[TEXT SECTION — start]
COPE Office Administrator Jill Taylor, from the Luscombe, Queensland depot, took part in a fundraiser for the Perry Cross Spinal Research Foundation last year, to help fund a cure for paralysis.

“My stepson Paul sustained a spinal injury in the surf at Burleigh Heads (on the Gold Coast) on Christmas Day in 2003. He was only 17 years old,” Jill said.

“Living life as a quadriplegic is tough. None of us really know what it’s like unless of course we’ve experienced it ourselves.

“Spinal injuries can affect anyone, anywhere. They aren’t just caused through high risk activities, sporting and motor vehicle accidents, it can be as simple as slipping or tripping over.”

Researchers at the Eskitis Institute, Griffith University are working on taking a special type of cell from a patient’s olfactory (sense of smell) system, and transplanting it into the spinal cord injury site.

A world first clinical trial led by the Institute in 2002 demonstrated the therapy was safe for human use. The trail led to a recent human trial by British/ Polish researchers, demonstrating that restoration of function after severing of the human spinal cord is possible.
[TEXT SECTION — finish]
[DATA SECTION — start]
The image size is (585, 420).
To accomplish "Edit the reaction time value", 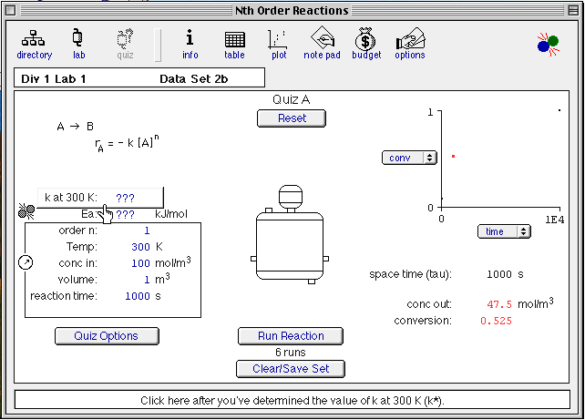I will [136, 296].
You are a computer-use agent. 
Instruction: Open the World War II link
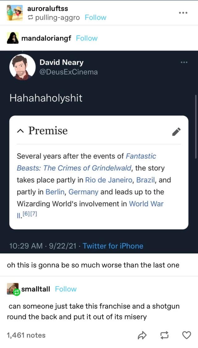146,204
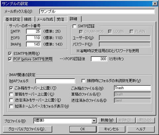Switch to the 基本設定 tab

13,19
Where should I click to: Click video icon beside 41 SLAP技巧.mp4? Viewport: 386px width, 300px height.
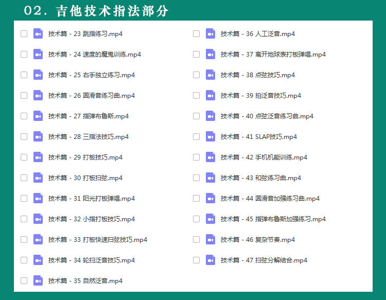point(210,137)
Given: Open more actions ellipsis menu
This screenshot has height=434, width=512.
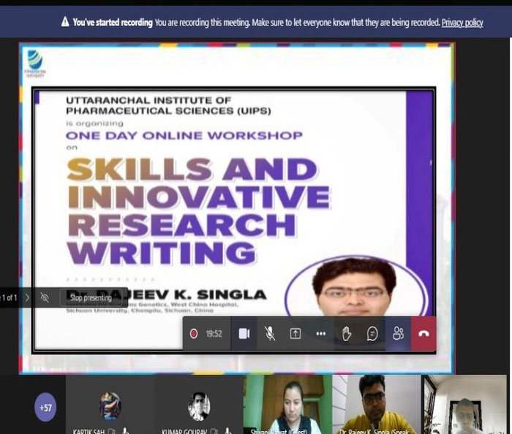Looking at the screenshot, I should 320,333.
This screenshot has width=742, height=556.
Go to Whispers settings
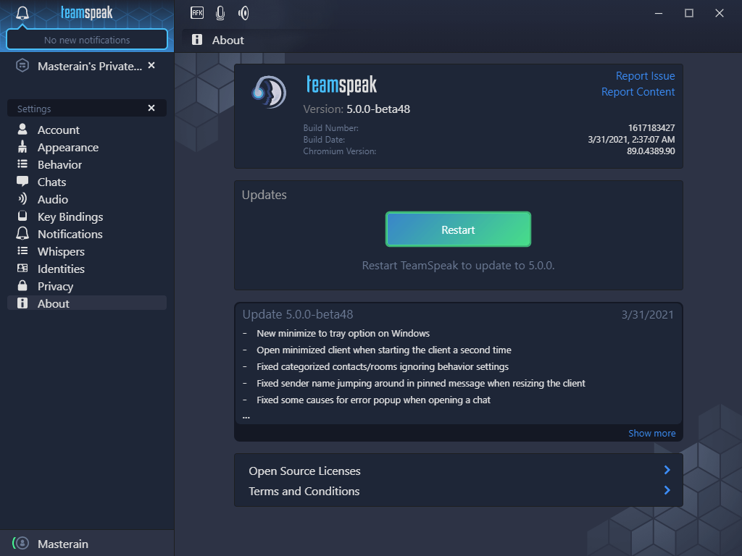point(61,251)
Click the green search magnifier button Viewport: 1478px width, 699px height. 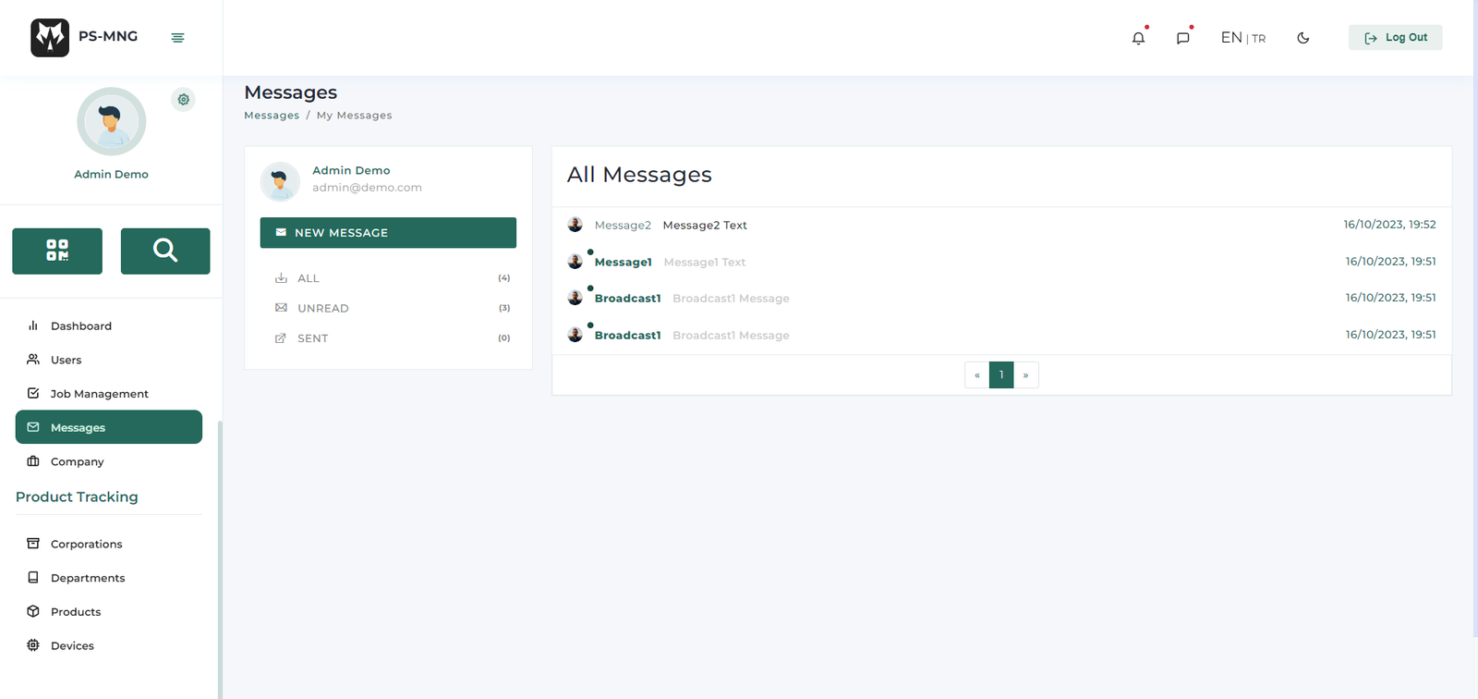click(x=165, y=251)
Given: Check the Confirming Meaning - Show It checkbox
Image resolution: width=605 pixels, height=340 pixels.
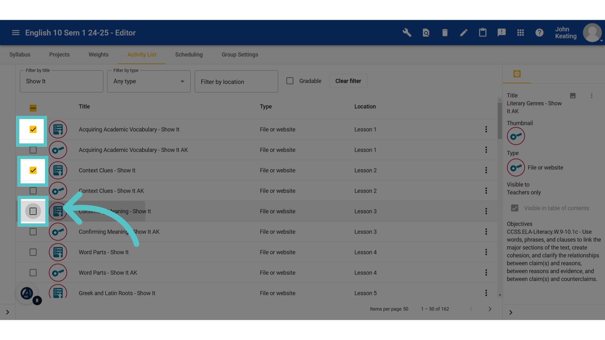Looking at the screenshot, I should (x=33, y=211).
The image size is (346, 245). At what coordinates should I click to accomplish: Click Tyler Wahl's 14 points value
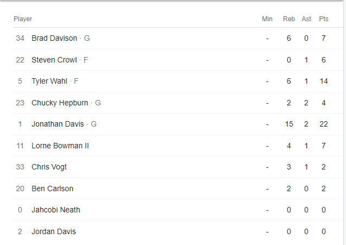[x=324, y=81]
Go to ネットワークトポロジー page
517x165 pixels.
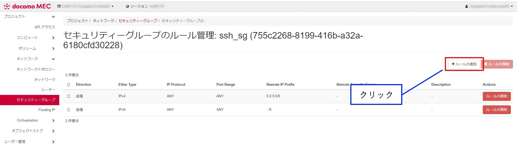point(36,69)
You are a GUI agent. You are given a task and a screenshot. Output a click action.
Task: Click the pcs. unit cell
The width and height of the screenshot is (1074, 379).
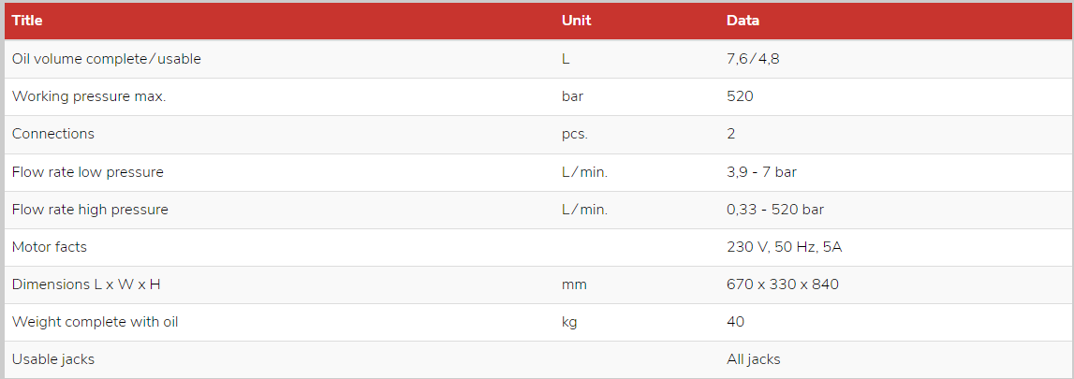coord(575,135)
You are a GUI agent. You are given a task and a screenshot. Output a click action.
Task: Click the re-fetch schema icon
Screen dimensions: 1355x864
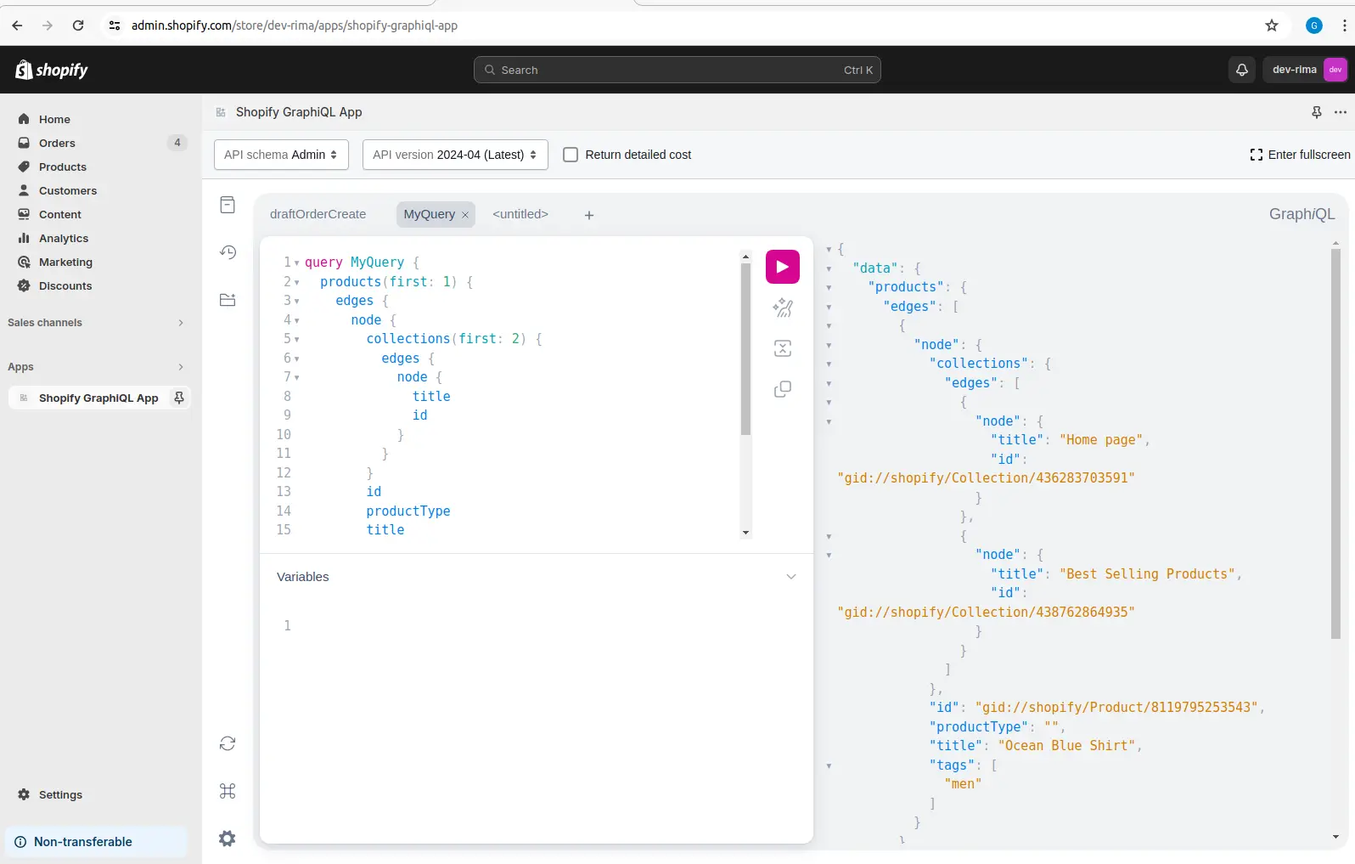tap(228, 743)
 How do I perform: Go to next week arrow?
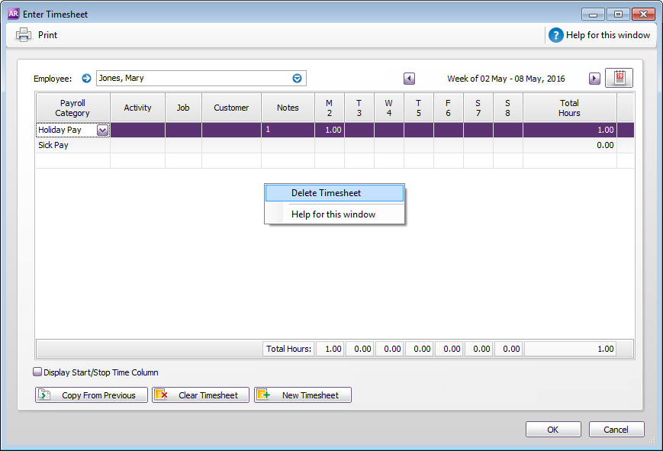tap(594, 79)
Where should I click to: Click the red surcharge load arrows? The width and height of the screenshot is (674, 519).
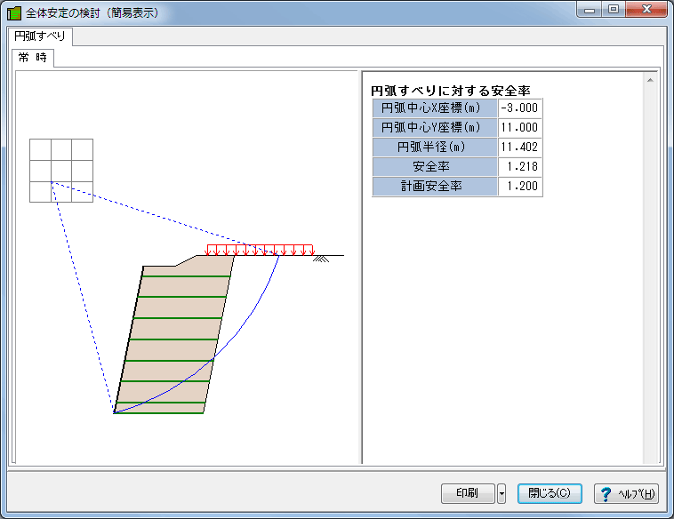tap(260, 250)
[DATA SECTION — finish]
### REQUIRED ACTION
Transcribe the part of the fundraiser article that opens with the words containing "COPE Office Administrator" and closes with "cure for paralysis.". The rows play no part in this work.

### ANSWER BELOW
COPE Office Administrator Jill Taylor, from the Luscombe, Queensland depot, took part in a fundraiser for the Perry Cross Spinal Research Foundation last year, to help fund a cure for paralysis.